I'm trying to understand how switches work and Iw as hoping somebody could explain something to me, please?

I understand that a switch basically isolates all nodes attached to it and forwards data on to each by MAC address. It can do this because it knows all the MAC addresses of the devices attached to it, I presume?

How, then, does data go from a node attached to one switch to a node attached to another switch? Do switches share their ARP tables? That seems bit clever considering they're only switches... Or, does a switch treat another switch it is connected to like a gateway and just forwards all traffic bound for "unknown" MAC addresses to it? In that case, how does it recognise a switch and how would it deal with more than one switch being connected to it?

Is this all part of the Spanning Tree Protocol?

As you can see, I need help :(

Thanks,

Paul
 
No, it is not related to spanning tree.

No, switches do not share ARP tables.

It is all way more brute force than you may expect. When a switch gets a packet to an unknown MAC address, it floods it to EVERY port. It then remembers which port answers back, and in the future, (to 5 minutes, frequently) packets are only sent to the port that replied. (If more than one MAC address is on a port, I can guess that a switch or hub is attached to that port, but so far as I know, the switch does not use that fact) The size of the table is often 8,000 or 16,000 addresses, so for most organizations, you do not need to worry about table overflow. (which would cause more flooding)

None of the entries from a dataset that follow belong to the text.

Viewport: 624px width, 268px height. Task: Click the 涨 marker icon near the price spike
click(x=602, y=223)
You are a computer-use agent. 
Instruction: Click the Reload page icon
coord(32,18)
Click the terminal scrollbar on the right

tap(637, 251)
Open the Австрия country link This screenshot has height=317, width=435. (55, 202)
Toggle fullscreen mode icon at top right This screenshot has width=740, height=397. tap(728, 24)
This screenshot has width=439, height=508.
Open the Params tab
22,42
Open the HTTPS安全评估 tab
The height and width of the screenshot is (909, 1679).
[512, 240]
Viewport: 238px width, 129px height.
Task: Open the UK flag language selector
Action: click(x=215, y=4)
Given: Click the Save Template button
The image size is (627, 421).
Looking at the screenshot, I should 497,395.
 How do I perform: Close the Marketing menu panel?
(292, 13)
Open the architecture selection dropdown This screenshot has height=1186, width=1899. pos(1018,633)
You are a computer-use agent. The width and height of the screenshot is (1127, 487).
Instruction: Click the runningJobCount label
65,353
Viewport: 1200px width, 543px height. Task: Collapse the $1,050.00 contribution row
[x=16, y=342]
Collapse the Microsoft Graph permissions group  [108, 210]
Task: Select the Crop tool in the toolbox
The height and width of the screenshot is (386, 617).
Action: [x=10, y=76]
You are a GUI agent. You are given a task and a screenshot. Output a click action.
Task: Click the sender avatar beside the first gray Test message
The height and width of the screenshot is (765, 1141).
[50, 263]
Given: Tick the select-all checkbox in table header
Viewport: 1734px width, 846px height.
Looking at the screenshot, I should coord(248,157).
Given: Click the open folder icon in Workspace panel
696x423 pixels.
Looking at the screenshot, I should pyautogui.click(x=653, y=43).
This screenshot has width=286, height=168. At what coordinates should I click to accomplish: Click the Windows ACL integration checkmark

I tried to remain child-like, all I acheived was childish.
 
Thanks for that - I thought switches probably weren't that clever...

Paul
 
I need to connect more than one switch of different manufacture how do i connect this switches to work as one switch?
Elly
 
I have never heard of cross vendor stacks of switches, ever. I may have missed it, but I doubt it.

I tried to remain child-like, all I acheived was childish.